Hidup di era digital, setiap hari kita dicecar dengan berbagai informasi dan berita tanpa henti. Fenomena yang oleh Mc Luhan diistilahkan sebagai global village, sebuah kondisi di mana masyarakat manusia telah terkoneksi melalui internet satu sama lain sehingga mengaburkan batas-batas geografis, dengan kata lain siapa pun bisa memperoleh berita atau informasi dari mana pun hanya melalui gadget. Demikian derasnya aliran informasi di media sosial, membuat sebagian orang kesulitan menyaring informasi yang masuk ke pikiran mereka.
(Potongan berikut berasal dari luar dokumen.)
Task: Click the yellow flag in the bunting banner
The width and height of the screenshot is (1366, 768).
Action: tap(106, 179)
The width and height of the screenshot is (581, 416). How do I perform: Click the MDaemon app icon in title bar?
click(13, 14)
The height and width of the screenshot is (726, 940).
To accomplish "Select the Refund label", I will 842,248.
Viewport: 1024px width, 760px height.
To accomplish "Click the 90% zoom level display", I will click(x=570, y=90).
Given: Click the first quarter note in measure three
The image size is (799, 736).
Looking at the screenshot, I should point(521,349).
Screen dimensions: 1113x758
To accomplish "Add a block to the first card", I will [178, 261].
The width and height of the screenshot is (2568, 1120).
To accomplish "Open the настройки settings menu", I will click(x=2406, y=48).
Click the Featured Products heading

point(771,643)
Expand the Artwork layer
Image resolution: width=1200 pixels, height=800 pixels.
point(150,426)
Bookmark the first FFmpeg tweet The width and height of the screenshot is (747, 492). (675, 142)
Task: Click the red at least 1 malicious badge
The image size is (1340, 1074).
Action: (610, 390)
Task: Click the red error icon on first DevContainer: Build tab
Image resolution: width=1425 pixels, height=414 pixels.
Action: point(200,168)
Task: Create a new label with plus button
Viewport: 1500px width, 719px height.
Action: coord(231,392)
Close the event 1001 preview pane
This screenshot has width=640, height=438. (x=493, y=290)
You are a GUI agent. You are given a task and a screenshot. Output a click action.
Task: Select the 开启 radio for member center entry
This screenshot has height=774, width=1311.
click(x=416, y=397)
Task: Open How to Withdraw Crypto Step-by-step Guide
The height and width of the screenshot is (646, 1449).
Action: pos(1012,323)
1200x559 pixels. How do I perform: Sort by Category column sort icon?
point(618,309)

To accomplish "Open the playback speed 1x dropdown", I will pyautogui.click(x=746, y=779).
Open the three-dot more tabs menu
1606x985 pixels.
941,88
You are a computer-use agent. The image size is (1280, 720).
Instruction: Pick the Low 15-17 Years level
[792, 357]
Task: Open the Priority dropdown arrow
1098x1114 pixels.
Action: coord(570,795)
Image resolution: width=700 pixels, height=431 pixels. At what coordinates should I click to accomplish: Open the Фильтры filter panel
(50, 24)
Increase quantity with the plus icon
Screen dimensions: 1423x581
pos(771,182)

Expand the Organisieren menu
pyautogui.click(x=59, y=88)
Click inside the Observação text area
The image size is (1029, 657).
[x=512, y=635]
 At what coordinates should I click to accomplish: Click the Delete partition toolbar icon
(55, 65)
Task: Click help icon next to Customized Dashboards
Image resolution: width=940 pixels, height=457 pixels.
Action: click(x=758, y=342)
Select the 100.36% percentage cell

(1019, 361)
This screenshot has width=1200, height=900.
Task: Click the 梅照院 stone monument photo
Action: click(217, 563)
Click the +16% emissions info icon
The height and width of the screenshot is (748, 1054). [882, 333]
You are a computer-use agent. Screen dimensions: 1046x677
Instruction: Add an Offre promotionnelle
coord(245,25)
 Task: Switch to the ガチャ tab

Media sosial, seolah telah menjadi arena dialektika masyarakat modern, sebuah pencapaian peradaban yang patut disyukuri. Namun demikian, tak jarang arena tersebut dikotori oleh sekelompok orang yang menginginkan terjadinya kekisruhan di tengah masyarakat dengan menebar berita bohong/hoaks. Berita-berita bermuatan hoaks ini dengan cepat memasuki kepala-kepala kita, menumbuhkan benih-benih pemikiran keliru, berupa kebenaran semu. Sebagian manusia meyakini bahwa apa yang masuk ke dalam pikirannya adalah pasti sebuah kebenaran. Inilah yang membuat manusia modern mengalamai kemerosotan moral, sebab  kebiasaan menikmati sajian informasi yang tidak benar. Pada gilirannya, kebiasaan ini akan menyebabkan penderitaan sosial, yakni keadaan di mana batas-batas kebenaran dan kesalahan menjadi kabur.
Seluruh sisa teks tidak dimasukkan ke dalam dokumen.